If you’re planning on buying a home, it’s important to know what a deed is and how this critical piece of documentation is used. Here’s what you need to know about what a deed is and why you need one to close on your home.

Deeds are legal documents

A deed is the physical, recorded document that declares legal ownership of a property. It’s physically filed with the local courthouse or accessors office. Simply put, it’s proof that you hold the title to a property.

There are several types of deeds:

  • General warranty deed: Protects the buyer and ensures that the seller has full legal right to sell the property. It also promises that the seller does not know of any property issues.
  • Special warranty deed: Like a general warranty deed, but this is used for commercial properties and only guarantees the title for the time the seller owned the property.
  • Quitclaim deed: Used when the property is transferred from one legal entity to the next, without the exchange of money. The most common being a parent to a child.

When you purchase a property, the deed is what transfers the ownership and title to the seller (grantor) to the buyer (grantee). Both parties must sign the document and have it notarized for the deed to become official and binding in a court of law.

Deeds vs. titles

The terms deed and title are sometimes used interchangeably, but they have some very important distinctions.

  • A deed is the physical document showing that you hold the title.
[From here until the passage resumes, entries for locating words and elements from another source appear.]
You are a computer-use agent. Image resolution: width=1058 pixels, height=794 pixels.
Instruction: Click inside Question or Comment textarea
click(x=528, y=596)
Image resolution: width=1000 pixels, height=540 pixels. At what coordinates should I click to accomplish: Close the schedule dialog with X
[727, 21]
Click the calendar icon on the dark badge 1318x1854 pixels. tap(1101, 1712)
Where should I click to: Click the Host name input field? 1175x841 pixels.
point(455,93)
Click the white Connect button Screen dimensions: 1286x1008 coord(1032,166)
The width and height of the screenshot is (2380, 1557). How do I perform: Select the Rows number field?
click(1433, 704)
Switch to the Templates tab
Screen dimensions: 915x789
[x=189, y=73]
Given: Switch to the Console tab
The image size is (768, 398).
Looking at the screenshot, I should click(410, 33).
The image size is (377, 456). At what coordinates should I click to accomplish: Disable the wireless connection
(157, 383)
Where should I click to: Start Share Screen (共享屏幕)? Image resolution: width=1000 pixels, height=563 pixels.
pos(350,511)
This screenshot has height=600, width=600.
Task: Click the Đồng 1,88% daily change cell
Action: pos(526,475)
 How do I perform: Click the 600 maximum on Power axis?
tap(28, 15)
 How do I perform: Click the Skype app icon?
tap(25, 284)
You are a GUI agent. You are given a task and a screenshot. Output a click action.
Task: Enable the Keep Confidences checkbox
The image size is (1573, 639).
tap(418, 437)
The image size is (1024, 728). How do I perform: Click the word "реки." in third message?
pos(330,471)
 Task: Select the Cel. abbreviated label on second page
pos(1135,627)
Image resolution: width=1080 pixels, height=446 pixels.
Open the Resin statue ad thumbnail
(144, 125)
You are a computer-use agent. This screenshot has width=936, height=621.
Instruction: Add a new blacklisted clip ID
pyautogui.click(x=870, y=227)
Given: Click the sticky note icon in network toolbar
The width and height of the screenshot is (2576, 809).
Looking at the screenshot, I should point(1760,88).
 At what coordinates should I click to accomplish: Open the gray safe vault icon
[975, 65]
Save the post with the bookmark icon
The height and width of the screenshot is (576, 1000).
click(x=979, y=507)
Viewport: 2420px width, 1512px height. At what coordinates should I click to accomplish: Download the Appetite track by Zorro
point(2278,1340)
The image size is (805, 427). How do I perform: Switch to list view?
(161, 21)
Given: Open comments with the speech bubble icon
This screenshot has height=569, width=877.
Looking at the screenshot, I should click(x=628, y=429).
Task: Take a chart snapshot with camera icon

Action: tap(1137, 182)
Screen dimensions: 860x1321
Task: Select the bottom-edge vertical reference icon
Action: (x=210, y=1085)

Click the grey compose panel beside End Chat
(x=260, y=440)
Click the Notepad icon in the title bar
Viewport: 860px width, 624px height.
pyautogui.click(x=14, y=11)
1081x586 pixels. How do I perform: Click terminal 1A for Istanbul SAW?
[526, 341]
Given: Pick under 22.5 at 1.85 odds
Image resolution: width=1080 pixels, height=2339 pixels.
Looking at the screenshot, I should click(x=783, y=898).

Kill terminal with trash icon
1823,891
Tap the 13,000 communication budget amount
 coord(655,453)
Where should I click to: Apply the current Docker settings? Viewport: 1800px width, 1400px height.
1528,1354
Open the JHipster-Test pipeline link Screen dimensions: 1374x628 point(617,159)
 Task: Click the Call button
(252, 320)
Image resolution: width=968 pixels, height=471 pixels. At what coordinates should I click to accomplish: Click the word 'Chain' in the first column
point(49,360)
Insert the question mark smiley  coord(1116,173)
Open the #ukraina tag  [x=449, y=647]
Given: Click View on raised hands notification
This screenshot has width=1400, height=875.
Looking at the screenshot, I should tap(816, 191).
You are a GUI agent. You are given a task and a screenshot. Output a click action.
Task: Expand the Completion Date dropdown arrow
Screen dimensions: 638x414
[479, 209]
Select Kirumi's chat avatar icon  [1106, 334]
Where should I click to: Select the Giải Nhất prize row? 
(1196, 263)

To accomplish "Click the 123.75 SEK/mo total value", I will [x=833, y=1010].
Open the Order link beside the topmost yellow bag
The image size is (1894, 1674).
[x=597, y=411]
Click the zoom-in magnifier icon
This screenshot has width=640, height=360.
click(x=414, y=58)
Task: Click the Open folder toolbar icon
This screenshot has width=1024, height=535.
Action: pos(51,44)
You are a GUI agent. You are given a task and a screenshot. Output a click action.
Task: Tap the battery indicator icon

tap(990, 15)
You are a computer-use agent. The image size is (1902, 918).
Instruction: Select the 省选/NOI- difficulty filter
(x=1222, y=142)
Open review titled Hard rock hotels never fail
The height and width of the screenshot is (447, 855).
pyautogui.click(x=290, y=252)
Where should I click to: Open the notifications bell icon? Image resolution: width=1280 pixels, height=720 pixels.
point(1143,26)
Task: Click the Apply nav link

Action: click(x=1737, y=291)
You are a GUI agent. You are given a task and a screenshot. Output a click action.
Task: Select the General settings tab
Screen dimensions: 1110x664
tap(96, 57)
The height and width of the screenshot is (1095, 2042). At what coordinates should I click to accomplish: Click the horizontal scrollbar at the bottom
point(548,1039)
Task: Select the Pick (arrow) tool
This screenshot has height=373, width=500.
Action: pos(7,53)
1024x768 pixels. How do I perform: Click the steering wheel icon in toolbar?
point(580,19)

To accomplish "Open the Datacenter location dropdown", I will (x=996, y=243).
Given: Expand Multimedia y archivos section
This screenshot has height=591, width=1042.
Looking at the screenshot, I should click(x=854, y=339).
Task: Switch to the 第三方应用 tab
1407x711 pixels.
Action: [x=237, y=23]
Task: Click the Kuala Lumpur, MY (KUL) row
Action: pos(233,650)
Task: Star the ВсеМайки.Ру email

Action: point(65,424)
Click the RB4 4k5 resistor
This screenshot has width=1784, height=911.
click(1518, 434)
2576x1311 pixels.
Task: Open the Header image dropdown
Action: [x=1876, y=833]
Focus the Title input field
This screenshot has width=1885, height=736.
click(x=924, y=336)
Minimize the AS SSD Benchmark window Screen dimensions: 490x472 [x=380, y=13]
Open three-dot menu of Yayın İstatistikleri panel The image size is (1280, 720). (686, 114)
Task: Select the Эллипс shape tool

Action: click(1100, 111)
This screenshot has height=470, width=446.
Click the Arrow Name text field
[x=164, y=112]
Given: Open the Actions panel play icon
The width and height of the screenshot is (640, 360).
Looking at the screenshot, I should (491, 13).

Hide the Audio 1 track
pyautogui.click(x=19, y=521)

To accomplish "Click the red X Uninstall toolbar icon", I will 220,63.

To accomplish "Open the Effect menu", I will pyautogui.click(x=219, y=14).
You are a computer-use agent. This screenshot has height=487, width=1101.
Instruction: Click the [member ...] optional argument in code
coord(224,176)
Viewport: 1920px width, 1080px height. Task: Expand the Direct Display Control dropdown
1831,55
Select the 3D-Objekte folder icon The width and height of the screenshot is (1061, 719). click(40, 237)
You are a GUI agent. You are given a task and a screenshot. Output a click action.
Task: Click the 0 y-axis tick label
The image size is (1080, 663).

It must include the legal description and information like where property lines lay, street address and tax identification number.
  • A title is the legal term that’s used to refer to the legal ownership of a property. Unlike deeds, they aren’t documents filed on public record—they are a concept.

What to look for

Before you purchase a property it’s always advised that you get the home’s deed and title researched.

  • A title search is standard procedure to make sure that it’s free and clear of defects. Defects could include an ex-spouse still having rights to the property, liens, and unpaid taxes.
  • Researching a deed can also help you understand how the home’s value has changed over time.

In order to make an informed decision on whether to extend an offer, ask your agent any questions you have about the property. It’s always best to have the background and history for negotiations on sale price or concessions.